_WORKING DATA_
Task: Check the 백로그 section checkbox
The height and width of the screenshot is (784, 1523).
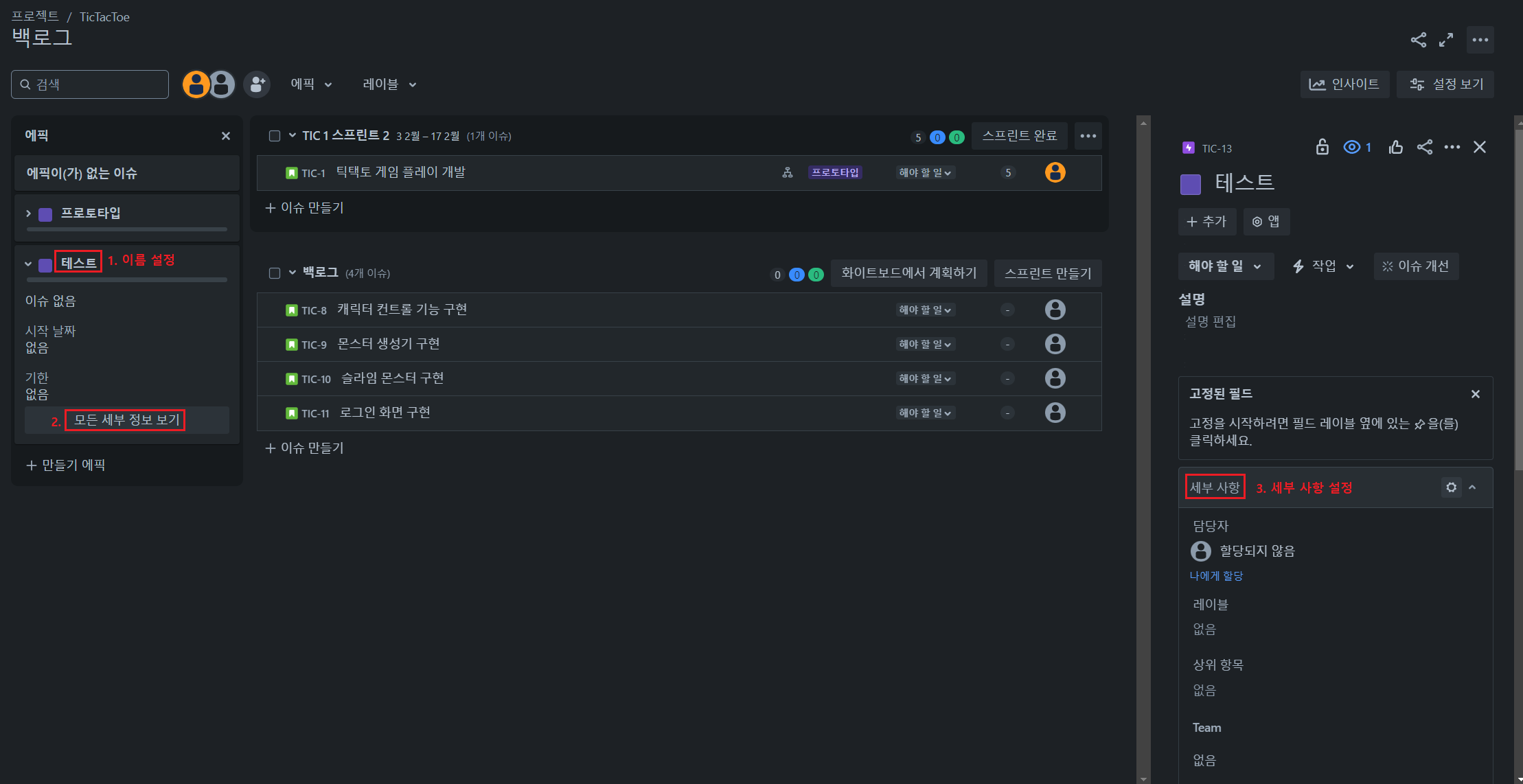Action: [275, 273]
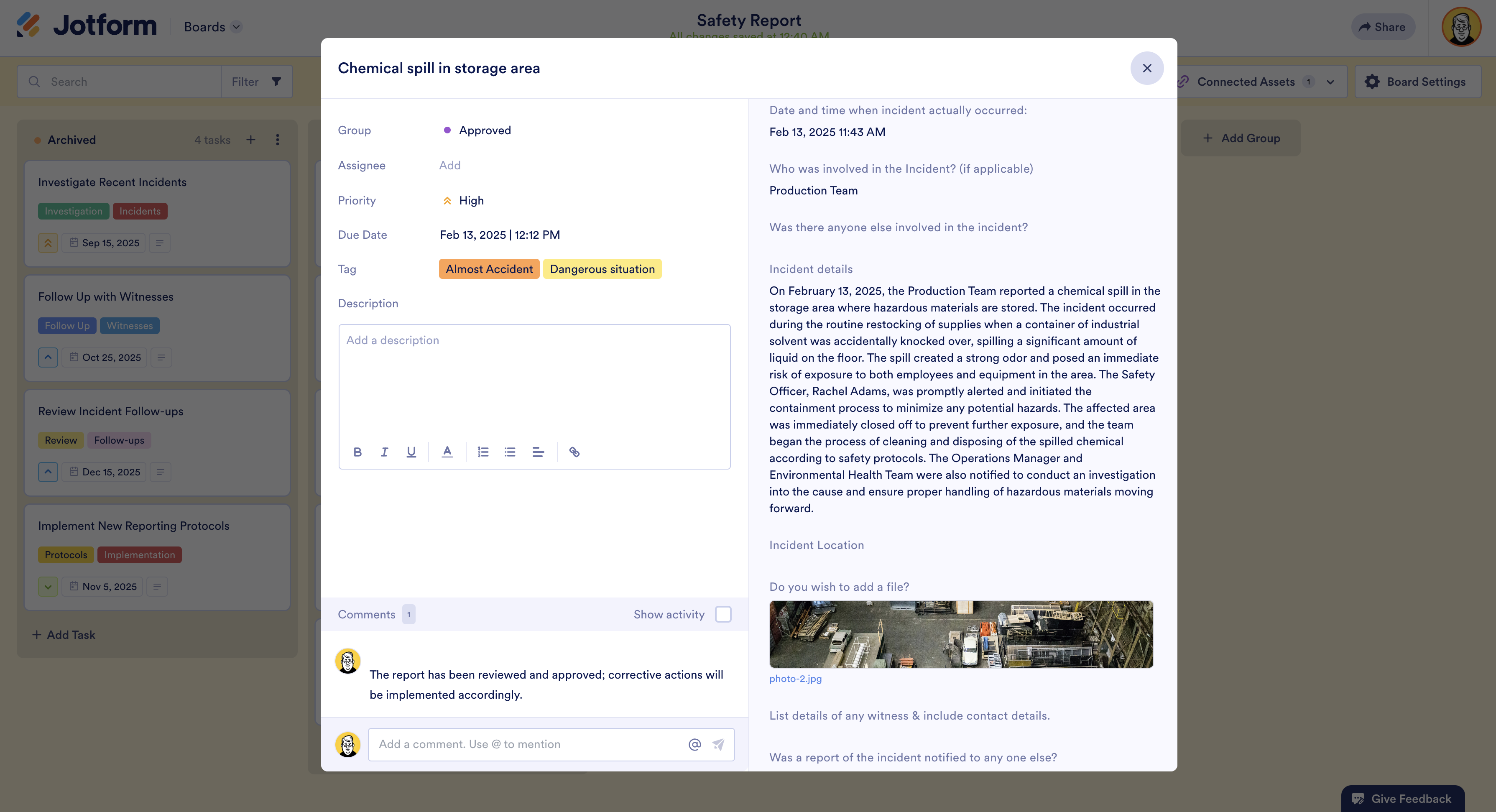Click the underline formatting icon
The image size is (1496, 812).
coord(411,452)
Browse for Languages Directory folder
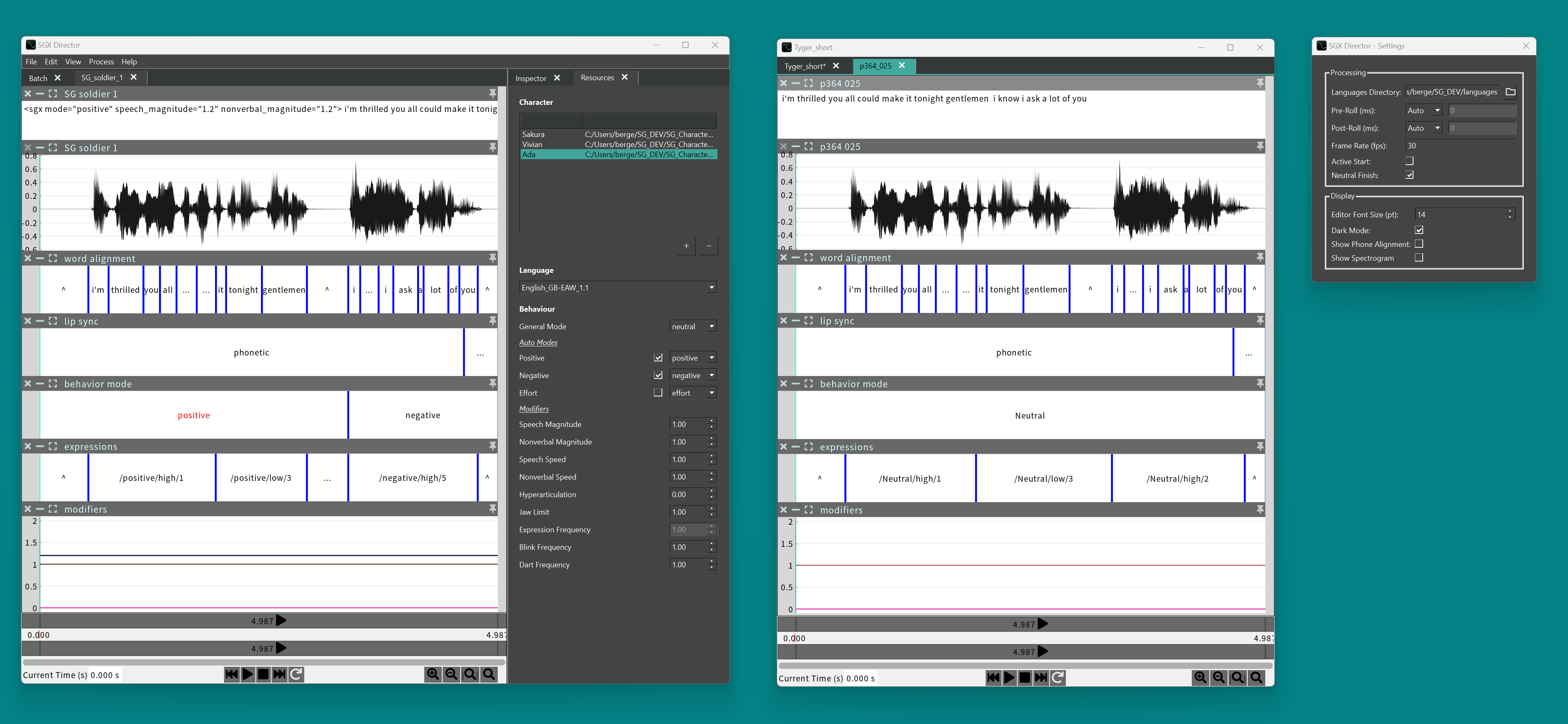 [x=1510, y=92]
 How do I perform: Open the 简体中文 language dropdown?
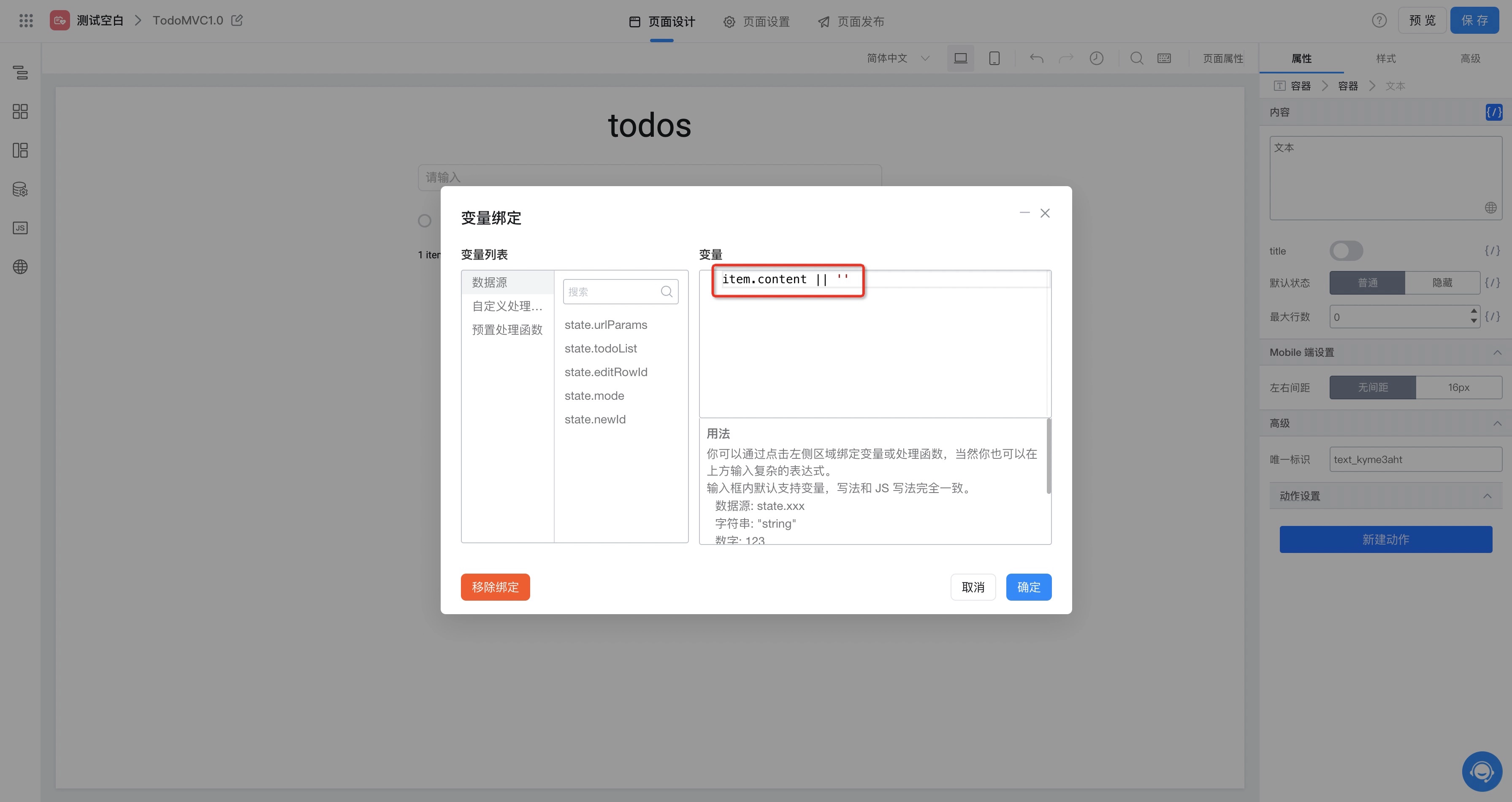(x=898, y=58)
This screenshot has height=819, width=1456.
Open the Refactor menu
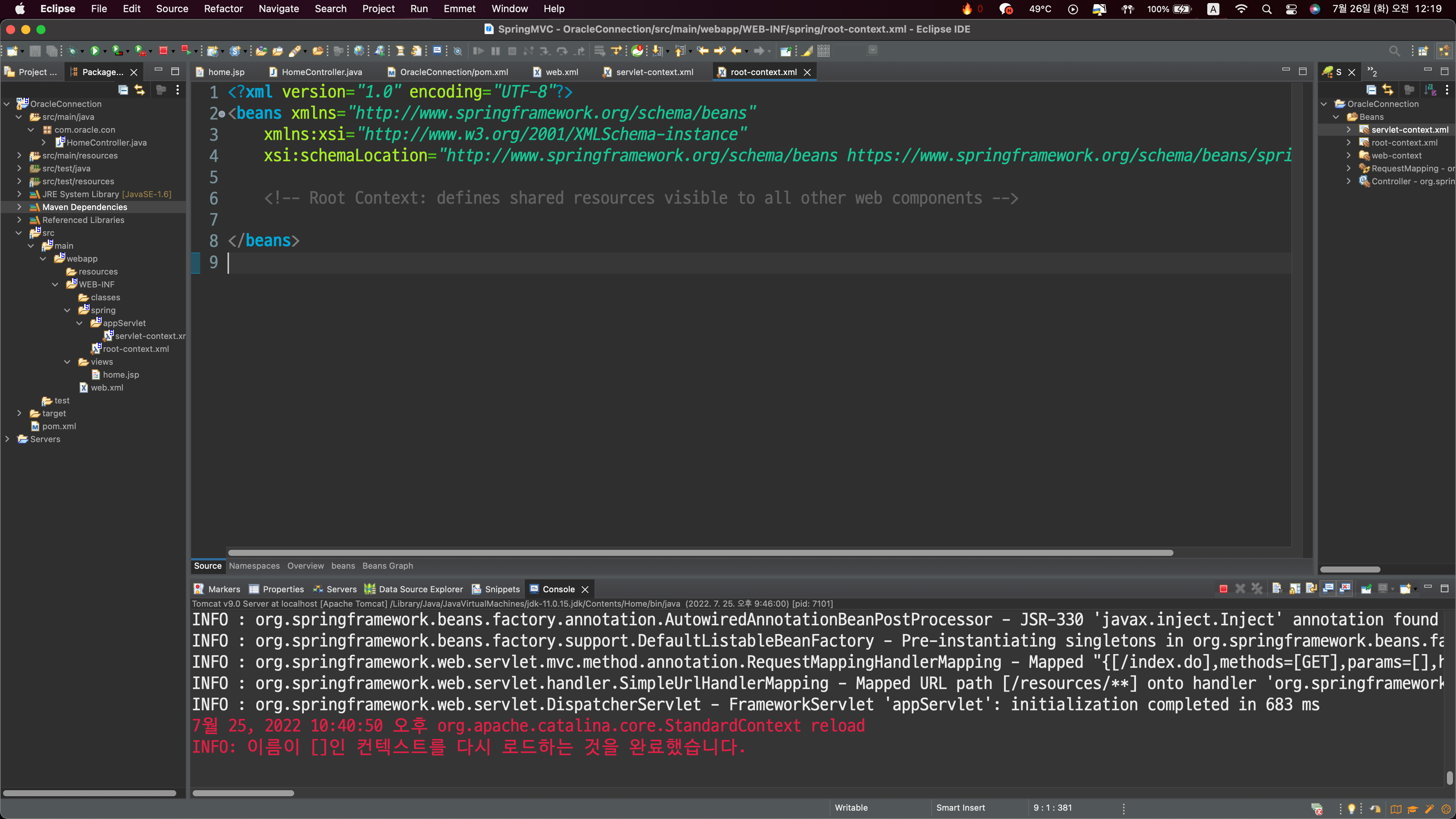[x=223, y=8]
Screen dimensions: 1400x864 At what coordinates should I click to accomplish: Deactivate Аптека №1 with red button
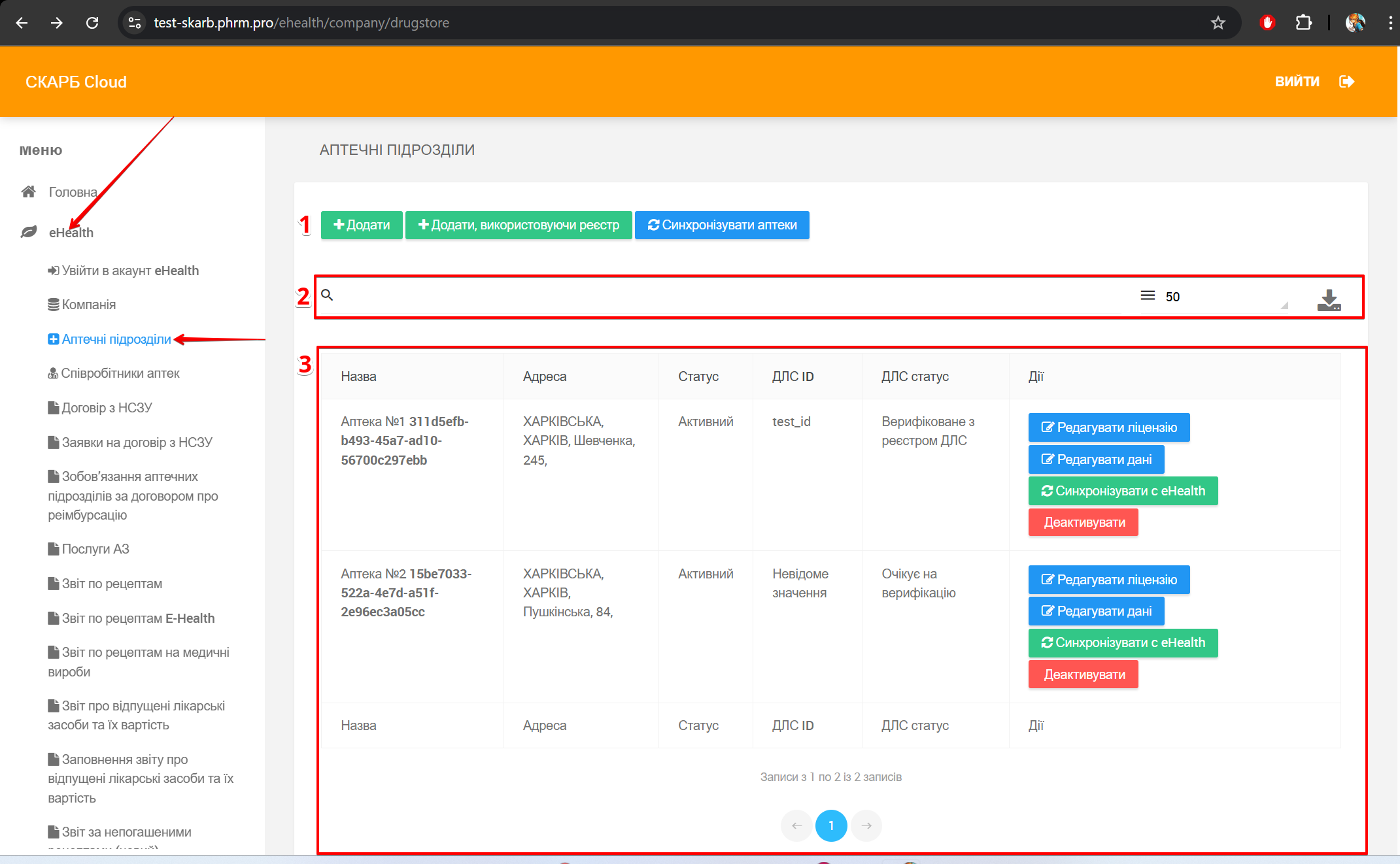tap(1083, 522)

_TASK_
All of the records above are to be written out exactly, minus their images.

_RESPONSE_
Task: Check the 백로그 section checkbox
The height and width of the screenshot is (784, 1523).
Action: [275, 273]
Click the underline formatting icon
The image size is (1496, 812).
coord(411,452)
Browse for Languages Directory folder
 [x=1510, y=92]
 How do I perform: Open the 简体中文 language dropdown?
(x=898, y=58)
This screenshot has height=819, width=1456.
Open the Refactor menu
[x=223, y=8]
Screen dimensions: 1400x864 At what coordinates should I click to accomplish: Deactivate Аптека №1 with red button
tap(1083, 522)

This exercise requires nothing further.